Running the cell bellow will:
1) Download a public ZIP file from Google Drive. 

2) Extract the zip file into the **input** subfolder.

3) Delete the zip file so we are only left with image files. 


In [None]:
import os
import zipfile

# Install gdown (to be able to download files from Google Drive)
!pip install gdown

# Download dataset
google_id = "1Ifk07HeqxHfCCOCvb5oDF-cdxfkfsuq-"
path_to_dataset = "input/dataset.zip"

if not os.path.exists(path_to_dataset):
    !gdown google_id -O path_to_dataset
else:
    print(f"Already downloaded `{path_to_dataset}`")

# Unzip dataset into 'input' folder
with zipfile.ZipFile(path_to_dataset, 'r') as zip_ref:
    zip_ref.extractall('input/dataset')

# Remove zip file
os.remove(path_to_dataset)

print('Done')

# Step 2. Start Training

Once our training images are inside the input **folder** we are ready to train the model. 
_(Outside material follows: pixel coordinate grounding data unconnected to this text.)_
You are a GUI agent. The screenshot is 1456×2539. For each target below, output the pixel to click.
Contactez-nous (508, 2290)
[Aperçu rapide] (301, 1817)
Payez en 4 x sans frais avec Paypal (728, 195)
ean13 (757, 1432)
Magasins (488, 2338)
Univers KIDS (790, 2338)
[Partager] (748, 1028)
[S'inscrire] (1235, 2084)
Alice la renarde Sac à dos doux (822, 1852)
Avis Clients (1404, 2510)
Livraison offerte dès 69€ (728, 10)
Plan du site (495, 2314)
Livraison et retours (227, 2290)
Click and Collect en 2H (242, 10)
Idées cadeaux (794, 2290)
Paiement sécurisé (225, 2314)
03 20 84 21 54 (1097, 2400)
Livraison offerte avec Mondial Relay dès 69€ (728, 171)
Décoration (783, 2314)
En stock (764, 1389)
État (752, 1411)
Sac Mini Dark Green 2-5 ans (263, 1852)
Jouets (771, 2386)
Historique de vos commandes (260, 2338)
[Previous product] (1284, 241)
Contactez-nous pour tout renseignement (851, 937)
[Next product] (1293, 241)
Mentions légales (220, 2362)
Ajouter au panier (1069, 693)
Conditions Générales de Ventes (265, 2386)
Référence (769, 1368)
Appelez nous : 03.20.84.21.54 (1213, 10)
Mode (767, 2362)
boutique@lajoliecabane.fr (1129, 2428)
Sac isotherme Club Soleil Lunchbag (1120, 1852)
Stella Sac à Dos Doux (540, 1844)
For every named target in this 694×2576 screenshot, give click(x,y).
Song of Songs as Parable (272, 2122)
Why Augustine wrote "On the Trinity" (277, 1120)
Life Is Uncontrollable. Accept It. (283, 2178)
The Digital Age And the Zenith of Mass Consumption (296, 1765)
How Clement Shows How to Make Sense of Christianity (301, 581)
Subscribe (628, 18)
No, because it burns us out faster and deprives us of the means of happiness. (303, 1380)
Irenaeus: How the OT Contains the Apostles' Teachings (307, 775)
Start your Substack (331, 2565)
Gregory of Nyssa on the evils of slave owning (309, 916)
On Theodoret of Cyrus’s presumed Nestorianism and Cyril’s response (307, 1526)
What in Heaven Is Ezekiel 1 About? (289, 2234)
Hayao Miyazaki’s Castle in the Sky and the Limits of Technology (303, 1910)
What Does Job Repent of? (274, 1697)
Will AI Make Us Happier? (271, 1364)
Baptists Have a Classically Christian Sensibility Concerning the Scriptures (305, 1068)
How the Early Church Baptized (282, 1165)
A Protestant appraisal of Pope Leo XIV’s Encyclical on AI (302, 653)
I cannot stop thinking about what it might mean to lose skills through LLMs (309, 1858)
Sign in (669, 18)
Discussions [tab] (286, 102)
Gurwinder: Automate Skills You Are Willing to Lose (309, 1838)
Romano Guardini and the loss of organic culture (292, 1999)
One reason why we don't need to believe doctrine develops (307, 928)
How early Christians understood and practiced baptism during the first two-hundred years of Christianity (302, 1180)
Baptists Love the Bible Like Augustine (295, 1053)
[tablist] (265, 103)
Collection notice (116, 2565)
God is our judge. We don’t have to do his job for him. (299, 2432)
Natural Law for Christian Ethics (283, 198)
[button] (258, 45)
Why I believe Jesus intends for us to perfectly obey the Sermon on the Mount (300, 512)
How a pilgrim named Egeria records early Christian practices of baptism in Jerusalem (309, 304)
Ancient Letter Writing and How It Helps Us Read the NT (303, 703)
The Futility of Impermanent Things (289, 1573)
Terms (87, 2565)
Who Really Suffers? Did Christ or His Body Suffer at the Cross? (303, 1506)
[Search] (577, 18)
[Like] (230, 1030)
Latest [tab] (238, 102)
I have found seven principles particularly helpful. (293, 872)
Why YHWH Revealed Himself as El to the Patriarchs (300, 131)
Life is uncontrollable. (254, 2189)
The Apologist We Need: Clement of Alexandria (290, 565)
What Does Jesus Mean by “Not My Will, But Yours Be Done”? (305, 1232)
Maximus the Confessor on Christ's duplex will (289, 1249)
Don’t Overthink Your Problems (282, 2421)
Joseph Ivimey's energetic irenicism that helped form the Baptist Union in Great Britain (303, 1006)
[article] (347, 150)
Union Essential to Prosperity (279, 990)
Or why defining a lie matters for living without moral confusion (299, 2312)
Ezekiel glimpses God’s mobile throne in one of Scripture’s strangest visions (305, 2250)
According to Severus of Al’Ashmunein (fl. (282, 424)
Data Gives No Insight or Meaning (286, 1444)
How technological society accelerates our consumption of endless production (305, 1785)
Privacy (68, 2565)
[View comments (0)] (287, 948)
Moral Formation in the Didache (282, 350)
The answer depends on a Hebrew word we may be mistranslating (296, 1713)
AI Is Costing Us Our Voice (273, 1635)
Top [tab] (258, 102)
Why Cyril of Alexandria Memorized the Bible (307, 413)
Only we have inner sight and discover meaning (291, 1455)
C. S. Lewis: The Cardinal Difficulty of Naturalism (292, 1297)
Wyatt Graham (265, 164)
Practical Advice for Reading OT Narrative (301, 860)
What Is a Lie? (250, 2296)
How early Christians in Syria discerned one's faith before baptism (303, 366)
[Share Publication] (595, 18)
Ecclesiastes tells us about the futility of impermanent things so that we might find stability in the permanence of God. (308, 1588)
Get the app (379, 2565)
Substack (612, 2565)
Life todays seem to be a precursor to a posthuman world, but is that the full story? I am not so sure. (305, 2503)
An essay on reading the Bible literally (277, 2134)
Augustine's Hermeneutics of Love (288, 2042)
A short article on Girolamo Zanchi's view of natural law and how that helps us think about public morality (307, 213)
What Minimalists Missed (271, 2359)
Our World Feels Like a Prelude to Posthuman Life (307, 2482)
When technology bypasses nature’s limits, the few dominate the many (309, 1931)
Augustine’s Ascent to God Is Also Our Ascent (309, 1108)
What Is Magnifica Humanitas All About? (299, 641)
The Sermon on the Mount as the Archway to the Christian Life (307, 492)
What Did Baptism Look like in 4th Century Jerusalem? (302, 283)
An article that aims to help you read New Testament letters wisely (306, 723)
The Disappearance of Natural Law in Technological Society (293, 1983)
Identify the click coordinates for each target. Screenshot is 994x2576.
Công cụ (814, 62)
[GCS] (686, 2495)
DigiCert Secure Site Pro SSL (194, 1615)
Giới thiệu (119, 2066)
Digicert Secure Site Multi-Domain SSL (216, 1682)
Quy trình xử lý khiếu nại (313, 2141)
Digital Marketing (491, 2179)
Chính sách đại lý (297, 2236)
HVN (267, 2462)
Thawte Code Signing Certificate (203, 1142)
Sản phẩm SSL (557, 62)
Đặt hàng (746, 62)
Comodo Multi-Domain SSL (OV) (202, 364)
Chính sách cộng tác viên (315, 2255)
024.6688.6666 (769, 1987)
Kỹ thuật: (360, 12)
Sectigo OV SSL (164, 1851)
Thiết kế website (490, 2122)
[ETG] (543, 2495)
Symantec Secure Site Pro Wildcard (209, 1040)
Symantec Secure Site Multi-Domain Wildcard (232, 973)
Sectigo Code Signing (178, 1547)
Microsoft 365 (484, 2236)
### Training configuration
We will train with the following configuration settings:

* **project name**: "sd1_kotak" <= Name of the project. It is convenient to name it in a way that identifies it from other training sessions.
* **data_root**: "input" <= Folder location of the training images
* **max epochs**: 100 <= An epoch refers to the one entire passing of training images through the trainer. We are doing 100 entire passes.  
* **batch size**: 6 <= Determines the amount of images that are going to be trained every epoch
* **sample steps**: 80 <= Determines how frequently samples are generated. In this case we will save every 20 epoch steps.   
* **save every n epochs**: 20 <= Checkpoints will be saved every 20 epochs (since we are doing 100 epochs, we will end with 5 checkpoints) 
* **learning rate** (lr): 1.2e-6 <= The learning rate determines the pace at which our model learns. This is the default value and generally, it works for most cases. 
* **learning rate scheduler** (lr scheduler): constant <= The scheduler controls the way the learning rate is adjusted over time 
* **save ckpt dir**: "ouput" <= Folder location of the saved checkpoints

For more information about how to configure the trainer see the related chapter or check EveryDream 2 trainer's [official documentation](https://github.com/victorchall/EveryDream2trainer/blob/main/doc/TRAINING.md). 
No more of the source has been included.